Ce qui est dit dans cette dernière critique, tant sur la perspective qu’offre Scott (bien Peter Dale Scott, selon les références du livre) que sur 9/11 nous paraît excellent. Les choses sont remises en place sans qu’il soit nécessaire de se perdre dans les dédales et les délices de l'examen clinique du complot. La “politique profonde”, ce qui est nommé “Continuity of Government” (COG) constitue un phénomène structurel fondamental; 9/11 est un événement conjoncturel. Le premier concerne l’esprit et l’intuition historique parce qu’il concerne la substance du phénomène américaniste dans sa dérive forcée par le National Security State et le complexe militaro-industriel; le second concerne les nerfs et la passion parce qu’il concerne l’accident accélérateur d'un processus déjà à l’œuvre, où beaucoup ont cru voir une révélation. Entre la substance et l'accident, l'intérêt ne se négocie pas, non plus que l'importance à accorder à l'un et à l'autre.

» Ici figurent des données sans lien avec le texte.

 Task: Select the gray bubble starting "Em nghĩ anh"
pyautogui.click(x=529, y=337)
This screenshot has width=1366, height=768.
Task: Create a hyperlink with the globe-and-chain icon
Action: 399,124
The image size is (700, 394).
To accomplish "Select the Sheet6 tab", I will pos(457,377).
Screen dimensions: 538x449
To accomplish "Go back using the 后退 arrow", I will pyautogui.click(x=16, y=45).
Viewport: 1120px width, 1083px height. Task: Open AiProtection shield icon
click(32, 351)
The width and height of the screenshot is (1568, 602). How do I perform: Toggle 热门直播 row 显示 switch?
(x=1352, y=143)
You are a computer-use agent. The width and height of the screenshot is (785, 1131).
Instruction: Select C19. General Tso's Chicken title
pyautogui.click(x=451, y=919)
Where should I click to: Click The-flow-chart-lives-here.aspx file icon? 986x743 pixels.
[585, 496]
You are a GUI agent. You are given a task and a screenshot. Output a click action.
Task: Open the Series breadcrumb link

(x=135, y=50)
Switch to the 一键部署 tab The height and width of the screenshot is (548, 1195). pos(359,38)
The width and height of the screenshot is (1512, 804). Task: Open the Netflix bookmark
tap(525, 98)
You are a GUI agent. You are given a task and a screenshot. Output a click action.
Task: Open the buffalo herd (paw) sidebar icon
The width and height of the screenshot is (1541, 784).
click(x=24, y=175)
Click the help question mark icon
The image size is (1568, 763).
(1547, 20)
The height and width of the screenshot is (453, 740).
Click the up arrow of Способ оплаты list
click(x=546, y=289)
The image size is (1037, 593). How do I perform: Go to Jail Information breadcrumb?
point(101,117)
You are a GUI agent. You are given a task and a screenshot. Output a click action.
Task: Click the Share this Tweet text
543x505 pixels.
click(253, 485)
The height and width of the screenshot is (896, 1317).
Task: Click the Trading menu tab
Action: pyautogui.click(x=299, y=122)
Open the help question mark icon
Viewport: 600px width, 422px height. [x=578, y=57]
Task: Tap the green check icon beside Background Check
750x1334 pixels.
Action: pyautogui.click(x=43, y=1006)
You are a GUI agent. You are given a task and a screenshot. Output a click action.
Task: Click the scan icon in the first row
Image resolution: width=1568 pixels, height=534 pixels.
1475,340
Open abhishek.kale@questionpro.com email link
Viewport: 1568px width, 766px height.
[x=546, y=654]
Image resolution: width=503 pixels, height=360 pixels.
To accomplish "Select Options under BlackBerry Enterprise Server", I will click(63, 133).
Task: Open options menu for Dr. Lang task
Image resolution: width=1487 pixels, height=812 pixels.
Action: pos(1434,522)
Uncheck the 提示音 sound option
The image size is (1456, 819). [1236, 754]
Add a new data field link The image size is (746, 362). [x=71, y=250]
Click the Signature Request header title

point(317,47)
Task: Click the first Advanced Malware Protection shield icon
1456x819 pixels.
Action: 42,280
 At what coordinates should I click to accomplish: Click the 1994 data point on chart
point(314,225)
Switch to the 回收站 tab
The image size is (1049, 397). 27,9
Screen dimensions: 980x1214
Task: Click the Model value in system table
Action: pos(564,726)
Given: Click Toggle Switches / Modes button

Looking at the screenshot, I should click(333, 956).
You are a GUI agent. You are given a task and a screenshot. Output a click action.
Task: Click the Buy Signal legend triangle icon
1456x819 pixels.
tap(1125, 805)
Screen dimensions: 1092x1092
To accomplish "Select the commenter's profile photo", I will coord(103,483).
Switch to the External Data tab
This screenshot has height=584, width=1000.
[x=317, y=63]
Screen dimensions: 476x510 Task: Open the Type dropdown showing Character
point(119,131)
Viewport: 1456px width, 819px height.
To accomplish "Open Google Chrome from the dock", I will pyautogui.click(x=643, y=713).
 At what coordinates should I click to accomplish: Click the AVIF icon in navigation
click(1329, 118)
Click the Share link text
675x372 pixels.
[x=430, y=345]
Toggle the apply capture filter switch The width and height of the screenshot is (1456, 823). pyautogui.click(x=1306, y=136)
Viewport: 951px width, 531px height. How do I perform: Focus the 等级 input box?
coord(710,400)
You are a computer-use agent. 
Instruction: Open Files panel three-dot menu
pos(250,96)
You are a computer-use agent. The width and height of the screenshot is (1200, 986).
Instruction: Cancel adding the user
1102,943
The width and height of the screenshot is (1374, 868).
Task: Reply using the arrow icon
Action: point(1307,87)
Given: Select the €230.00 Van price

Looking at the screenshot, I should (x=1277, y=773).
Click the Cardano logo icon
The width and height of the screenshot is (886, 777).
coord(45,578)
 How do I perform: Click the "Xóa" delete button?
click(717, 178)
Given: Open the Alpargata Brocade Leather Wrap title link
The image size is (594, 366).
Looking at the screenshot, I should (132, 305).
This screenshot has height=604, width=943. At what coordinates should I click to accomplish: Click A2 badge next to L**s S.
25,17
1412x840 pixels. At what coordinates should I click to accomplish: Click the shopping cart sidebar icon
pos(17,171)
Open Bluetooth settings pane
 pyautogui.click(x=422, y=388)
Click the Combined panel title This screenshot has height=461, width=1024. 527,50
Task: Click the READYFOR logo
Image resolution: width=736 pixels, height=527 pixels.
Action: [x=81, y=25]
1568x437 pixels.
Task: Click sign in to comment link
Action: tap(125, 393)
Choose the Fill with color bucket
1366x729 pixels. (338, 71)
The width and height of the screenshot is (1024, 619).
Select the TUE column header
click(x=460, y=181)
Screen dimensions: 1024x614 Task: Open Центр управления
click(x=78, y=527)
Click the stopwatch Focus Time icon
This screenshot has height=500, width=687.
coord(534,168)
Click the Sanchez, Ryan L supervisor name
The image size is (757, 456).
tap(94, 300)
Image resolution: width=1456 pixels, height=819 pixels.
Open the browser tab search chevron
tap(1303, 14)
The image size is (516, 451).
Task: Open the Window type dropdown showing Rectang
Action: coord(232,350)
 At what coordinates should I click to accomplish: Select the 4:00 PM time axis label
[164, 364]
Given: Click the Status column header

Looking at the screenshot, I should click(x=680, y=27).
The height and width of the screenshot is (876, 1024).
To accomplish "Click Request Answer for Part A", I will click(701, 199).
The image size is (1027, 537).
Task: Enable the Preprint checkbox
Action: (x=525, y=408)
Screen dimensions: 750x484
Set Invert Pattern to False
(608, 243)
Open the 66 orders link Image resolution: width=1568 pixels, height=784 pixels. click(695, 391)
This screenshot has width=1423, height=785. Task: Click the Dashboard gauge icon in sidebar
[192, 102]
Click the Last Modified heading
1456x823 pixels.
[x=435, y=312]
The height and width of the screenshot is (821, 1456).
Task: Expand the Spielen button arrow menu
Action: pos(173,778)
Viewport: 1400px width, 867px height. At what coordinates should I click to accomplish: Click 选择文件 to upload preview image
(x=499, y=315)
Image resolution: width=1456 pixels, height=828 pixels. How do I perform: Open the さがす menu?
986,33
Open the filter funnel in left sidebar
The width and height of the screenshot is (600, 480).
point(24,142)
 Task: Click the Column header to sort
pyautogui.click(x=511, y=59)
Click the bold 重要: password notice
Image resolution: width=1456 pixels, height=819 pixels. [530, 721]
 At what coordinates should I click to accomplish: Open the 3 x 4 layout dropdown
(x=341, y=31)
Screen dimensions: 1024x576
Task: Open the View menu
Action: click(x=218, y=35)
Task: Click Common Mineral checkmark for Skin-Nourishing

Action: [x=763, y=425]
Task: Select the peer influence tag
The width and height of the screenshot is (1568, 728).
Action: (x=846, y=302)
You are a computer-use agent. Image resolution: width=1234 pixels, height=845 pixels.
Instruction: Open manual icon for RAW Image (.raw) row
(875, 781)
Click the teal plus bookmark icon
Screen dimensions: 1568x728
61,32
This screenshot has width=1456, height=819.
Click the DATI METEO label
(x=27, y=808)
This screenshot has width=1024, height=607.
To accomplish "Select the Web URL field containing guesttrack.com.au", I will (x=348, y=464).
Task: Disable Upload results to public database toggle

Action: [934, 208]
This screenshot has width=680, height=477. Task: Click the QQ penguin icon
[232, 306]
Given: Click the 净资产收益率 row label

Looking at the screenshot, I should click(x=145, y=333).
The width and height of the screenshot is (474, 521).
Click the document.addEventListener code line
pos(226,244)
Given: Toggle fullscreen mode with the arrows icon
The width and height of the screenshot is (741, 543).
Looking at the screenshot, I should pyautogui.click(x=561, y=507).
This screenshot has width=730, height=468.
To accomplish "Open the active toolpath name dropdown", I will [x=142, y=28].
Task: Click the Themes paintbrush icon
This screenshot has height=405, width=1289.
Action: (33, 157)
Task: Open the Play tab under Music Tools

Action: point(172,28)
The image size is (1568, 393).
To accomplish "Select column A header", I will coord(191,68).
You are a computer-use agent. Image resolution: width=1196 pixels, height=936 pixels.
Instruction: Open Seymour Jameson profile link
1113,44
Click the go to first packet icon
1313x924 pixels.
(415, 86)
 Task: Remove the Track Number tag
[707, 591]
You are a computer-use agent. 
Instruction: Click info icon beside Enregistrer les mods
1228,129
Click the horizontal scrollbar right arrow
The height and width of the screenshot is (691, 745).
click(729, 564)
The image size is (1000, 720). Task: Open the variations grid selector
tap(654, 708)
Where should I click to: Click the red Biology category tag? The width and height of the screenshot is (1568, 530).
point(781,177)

Nous avions déjà publié quelques remarques sur le COG, en présentant en mars 2004 un article de Atlantic Monthly sur le sujet (également qualifié de “culture Armageddon”), particulièrement sur Rumsfeld-Cheney sous Reagan. La carrière et l’activité des deux hommes correspondent parfaitement au surgissement du processus de “privatisation” de l’Amérique à partir du “Manifeste Powell” de septembre 1971, riposte décisive de l’establishment capitaliste à près de 40 ans d’un gouvernement à structure rooseveltienne mis en place à partir de 1933. Ainsi découvre-t-on une continuité, une logique, qui met en cohérence les événements actuels. Il s’agit bien de l’histoire de l’américanisme, système bureaucratique bien plus qu’empire historique, de son essor en tant que complexe militario-industriel jusqu’à son déchaînement incontrôlé d’aujourd’hui.